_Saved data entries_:
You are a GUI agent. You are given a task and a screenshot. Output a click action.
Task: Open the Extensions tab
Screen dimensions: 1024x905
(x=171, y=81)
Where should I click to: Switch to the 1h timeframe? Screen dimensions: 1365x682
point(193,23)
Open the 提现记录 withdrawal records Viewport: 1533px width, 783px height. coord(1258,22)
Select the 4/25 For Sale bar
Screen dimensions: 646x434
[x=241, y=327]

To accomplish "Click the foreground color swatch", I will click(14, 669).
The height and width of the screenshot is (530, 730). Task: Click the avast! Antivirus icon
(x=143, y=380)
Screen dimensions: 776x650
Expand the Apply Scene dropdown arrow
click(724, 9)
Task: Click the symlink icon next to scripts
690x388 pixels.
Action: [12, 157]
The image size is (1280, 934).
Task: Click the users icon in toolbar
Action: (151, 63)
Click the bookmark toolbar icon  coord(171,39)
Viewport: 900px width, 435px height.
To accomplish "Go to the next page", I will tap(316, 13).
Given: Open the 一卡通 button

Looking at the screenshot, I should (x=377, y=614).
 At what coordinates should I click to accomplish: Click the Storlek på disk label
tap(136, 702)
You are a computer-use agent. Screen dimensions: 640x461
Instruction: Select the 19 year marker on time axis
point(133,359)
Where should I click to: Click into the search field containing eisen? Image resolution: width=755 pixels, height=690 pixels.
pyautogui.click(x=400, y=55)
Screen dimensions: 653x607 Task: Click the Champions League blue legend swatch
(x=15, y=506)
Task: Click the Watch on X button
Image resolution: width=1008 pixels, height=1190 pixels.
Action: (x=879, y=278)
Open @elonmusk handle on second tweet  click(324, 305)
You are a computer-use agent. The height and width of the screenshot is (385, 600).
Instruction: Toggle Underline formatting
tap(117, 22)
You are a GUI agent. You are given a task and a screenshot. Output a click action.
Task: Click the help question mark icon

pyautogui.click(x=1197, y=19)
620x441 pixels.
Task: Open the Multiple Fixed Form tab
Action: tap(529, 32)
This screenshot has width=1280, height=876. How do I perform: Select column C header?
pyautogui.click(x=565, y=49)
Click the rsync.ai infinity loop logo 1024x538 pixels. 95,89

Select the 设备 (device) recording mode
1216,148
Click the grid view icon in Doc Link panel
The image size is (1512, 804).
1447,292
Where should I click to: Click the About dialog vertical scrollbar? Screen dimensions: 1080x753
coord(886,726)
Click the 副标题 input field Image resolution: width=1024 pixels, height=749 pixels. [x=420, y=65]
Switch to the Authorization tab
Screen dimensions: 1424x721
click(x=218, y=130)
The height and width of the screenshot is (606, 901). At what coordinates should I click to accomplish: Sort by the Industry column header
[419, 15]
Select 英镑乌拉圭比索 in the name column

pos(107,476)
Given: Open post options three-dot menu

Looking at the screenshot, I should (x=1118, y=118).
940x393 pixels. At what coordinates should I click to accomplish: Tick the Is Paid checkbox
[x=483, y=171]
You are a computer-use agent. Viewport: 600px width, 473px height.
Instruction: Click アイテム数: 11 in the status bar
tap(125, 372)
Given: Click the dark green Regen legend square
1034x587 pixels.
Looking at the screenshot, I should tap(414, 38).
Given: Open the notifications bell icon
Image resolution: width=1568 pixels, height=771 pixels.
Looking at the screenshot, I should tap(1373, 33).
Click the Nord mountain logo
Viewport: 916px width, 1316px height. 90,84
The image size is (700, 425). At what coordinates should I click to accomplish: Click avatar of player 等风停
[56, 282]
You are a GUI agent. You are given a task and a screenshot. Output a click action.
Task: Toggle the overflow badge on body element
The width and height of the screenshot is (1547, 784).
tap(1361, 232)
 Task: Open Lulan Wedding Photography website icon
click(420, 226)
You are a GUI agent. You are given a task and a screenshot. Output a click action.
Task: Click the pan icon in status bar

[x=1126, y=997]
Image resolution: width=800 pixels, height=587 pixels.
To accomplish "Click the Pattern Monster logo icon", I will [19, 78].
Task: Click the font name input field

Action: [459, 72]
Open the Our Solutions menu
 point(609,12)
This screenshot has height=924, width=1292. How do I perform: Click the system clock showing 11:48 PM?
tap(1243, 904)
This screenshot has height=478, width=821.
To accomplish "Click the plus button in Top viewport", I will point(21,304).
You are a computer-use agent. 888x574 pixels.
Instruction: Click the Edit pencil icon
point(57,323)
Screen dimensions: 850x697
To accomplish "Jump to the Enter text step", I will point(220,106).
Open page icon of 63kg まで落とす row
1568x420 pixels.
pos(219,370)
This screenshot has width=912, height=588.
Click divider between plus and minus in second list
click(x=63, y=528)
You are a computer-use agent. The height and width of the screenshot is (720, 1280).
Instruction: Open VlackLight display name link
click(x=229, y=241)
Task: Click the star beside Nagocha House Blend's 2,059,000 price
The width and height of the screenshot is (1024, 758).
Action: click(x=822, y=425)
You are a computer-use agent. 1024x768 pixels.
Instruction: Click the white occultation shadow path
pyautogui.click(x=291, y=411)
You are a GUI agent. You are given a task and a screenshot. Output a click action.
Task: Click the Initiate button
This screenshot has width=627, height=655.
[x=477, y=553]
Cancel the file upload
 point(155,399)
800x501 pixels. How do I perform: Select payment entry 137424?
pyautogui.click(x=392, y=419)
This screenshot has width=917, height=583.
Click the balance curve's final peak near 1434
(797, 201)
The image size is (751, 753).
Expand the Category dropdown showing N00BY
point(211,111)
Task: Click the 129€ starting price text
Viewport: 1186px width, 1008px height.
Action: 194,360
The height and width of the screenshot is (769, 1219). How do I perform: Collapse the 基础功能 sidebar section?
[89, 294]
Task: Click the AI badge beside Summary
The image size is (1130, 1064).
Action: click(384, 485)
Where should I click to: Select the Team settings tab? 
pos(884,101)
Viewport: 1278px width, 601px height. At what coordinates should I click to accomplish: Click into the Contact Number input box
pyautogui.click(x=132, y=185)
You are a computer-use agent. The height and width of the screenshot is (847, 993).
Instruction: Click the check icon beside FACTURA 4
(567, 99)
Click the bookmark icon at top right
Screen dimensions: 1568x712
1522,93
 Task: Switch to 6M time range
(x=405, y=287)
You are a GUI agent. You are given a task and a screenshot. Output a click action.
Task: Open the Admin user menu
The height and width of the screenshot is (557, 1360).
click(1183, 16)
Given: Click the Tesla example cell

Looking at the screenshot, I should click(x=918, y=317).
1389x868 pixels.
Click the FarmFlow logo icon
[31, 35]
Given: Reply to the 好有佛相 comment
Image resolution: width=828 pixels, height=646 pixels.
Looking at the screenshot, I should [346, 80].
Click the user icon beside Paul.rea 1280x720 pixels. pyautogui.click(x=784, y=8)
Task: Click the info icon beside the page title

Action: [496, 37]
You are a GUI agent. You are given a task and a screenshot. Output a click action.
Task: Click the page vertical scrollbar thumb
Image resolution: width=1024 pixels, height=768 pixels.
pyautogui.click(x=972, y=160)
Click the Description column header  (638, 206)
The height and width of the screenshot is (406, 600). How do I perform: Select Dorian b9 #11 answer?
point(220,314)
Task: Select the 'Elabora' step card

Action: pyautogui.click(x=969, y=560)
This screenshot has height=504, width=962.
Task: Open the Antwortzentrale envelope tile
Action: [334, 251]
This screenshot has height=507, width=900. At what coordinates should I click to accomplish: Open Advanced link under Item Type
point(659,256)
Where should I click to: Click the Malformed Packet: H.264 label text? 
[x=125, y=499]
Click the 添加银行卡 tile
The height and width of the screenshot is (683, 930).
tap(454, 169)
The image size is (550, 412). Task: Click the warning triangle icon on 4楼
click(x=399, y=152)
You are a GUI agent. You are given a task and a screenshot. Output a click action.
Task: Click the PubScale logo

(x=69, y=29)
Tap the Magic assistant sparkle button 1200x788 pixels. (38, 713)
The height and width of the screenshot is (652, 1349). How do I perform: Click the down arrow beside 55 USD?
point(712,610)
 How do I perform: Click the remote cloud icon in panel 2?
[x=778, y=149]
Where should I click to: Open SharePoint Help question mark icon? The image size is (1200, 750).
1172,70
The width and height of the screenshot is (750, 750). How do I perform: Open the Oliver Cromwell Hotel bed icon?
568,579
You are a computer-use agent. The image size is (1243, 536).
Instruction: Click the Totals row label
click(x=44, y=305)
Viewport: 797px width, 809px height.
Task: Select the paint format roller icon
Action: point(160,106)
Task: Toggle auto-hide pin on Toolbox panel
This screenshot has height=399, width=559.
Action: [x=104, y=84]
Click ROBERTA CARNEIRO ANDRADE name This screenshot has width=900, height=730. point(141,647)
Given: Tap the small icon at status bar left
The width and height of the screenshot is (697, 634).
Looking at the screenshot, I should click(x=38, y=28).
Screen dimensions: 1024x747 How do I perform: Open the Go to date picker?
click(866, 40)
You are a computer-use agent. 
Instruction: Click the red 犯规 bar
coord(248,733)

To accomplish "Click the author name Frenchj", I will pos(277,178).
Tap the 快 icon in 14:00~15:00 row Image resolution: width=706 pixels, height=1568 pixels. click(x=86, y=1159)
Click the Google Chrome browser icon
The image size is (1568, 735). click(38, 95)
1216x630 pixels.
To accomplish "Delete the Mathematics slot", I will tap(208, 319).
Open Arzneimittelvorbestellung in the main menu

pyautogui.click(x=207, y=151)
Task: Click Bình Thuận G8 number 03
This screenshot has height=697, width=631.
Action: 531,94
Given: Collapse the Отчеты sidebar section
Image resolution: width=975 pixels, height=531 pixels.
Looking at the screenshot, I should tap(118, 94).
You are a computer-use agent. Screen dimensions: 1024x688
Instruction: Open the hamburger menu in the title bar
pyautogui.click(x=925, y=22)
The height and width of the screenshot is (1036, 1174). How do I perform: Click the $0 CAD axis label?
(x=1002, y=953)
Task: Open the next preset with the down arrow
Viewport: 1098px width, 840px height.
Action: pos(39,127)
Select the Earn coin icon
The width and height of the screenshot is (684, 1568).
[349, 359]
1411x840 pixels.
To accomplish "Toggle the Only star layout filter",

_Task requirements_: Lines above that have "next": copy each of them.

_Answer section_:
Task: Click the symlink icon next to scripts
To accomplish "Go to the next page", I will tap(316, 13).
Task: Open the next preset with the down arrow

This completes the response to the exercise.